В этом отношении весьма точным и справедливым представляется суждение Б.Н. Чичерина, который писал: «В практической области, в учениях о праве и государстве, рациональная точка зрения в начале новой истории… представлялась необходимою… Надобно было воздвигать новое здание, для которого не годится прежний материал. В этой работе невозможно было идти путем опыта, отправляясь от факта, от существующего, ибо существующим было именно старое, то, что отвергалось как несостоятельное. Оставалось, следовательно, искать в теоретических указаниях разума начал для нового порядка вещей; надобно было исследовать, в чем состоят рациональные основы человеческих обществ и каково должно быть их устройство. Вообще, всякая борьба нового порядка со старым есть борьба рационализма с реализмом, возмущение разума против жизни».
На наш взгляд, научная парадигма того исторического времени (прежде всего, опережающее развитие естествознания, объективные законы которого исторически и культурно инвариантны) и реформаторские политические устремления классического юснатурализма практически предопределили видение естественного права как вечного и изначально совершенного, лишенного какого-либо исторического развития: природа, как показывают непреложные законы, открытые естественными науками, вечна, универсальна и рационально постигаема.
Представители же исторической школы впервые вносят в предмет юридических исследований идею поступательной эволюции или закономерного развития. Подлинное право «должно органически развиваться: в нем не может и не должно быть ни абсолютного начала, ни абсолютного конца. Оно всегда возникает из чего-то уже существующего, глубоко укорененного и тем самым сохраняет в себе связь поколений». Основатель школы Ф.К. Савиньи и его последователи утверждали незримое органическое саморазвитие права, его «вызревание» в «почве» народного духа, словно зерна из почвы, организма из семени.
Помимо таких натуралистических метафор для исторической школы, начиная с ее «прародителя» Г. Гуго, типично сравнение правогенеза с формированием языка. В статье «Суть ли законы единственные источники юридических истин?» Г. Гуго приходит к выводу, что «право, подобно языку и нравам, развивается само собой, без соглашений или предписаний, просто в силу того, что так складываются обстоятельства, что другие делают так, что к установившимся уже этим путем правилам более подходит это данное, а не какое-либо другое».
Ф.К. Савиньи также использовал эту аналогию. «Для права, как и для языка, – отмечал он, – не бывает момента абсолютного покоя и оно подвержено такому же движению и развитию, как и всякое другое проявление народной жизни…».
Несложно заметить, что выстраиваемая аналогия между правом и языком призвана выразить стихийность, спонтанность образования права и его постоянное динамичное, внутренне присущее изменение, а также отсутствие формализованного правотворческого субъекта, который бы сознательно устанавливал право: как невозможно установить автора немецкого, французского и других языков, так невозможно установить и первоначального правотворца.

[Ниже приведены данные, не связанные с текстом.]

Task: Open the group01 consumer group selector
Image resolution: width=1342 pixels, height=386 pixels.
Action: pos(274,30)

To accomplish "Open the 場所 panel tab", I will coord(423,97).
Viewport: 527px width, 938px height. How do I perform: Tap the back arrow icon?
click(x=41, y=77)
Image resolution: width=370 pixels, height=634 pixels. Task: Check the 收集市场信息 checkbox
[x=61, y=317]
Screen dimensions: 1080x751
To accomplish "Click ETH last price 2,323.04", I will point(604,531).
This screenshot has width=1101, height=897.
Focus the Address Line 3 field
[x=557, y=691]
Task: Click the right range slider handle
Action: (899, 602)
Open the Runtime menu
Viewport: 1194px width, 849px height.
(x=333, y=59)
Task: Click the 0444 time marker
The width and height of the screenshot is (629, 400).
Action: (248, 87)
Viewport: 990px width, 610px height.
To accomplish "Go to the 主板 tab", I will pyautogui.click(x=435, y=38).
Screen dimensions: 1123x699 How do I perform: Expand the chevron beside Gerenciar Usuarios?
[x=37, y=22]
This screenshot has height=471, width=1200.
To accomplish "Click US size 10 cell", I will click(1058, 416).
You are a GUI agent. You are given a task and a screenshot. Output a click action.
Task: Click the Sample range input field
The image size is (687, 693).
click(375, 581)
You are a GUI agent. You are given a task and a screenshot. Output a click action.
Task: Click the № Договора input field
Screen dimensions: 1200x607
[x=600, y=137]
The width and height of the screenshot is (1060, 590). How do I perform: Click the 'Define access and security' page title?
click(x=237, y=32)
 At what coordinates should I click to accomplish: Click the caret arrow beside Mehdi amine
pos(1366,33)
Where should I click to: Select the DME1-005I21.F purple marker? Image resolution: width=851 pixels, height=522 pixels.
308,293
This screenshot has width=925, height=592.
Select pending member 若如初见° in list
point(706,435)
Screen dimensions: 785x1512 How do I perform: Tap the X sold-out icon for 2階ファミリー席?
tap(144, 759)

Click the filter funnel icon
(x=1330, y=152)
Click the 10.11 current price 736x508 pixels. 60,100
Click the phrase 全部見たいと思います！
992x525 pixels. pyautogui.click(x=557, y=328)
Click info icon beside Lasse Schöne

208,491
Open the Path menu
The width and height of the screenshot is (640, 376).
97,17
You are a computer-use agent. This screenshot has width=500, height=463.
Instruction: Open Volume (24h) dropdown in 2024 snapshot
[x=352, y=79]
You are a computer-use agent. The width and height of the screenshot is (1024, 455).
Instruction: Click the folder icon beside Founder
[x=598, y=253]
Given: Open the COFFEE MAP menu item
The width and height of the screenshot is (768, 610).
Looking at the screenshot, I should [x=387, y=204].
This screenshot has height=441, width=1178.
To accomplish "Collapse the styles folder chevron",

Проведение аналогии права с языком, с одной стороны, повышает социальную легитимность позитивного права, ставя его в генетическую связь с общенародной основой (поскольку язык профессиональной юриспруденции неизбежно имеет «естественные», «общенародные» основания), а с другой стороны, служит противовесом представлению юридического позитивизма о государстве как правотворческом монополисте.
Г. Гуго также сравнивал возникновение права со складыванием игровых правил, которые большей частью формируются «сами собой, не имея своего источника ни в чьем-либо повелении, ни в соглашении, путем постепенного разрешения в частных случаях сомнительных вопросов». Аналогичный пассаж можно встретить и в трудах Ф.К. Савиньи: «Гражданское право уже имеет определенный характер, присущий каждому народу, как присущи ему его язык, его нравы, его конституция… всякое право произведено тем способом, который в разговорном языке именуется обычаем, то есть право является продуктом прежде всего опыта, народного сознания и судебной практики. И оно везде создается именно так, при помощи внутренних, молчаливых сил, а вовсе не по прихоти законодателя». Для Г.Ф. Пухты эволюция права осуществляется также естественно, поскольку в каждой нации существует всеобщее убеждение, одинаковый образ мысли всех членов общества, который и является аутентичной формой выражения права.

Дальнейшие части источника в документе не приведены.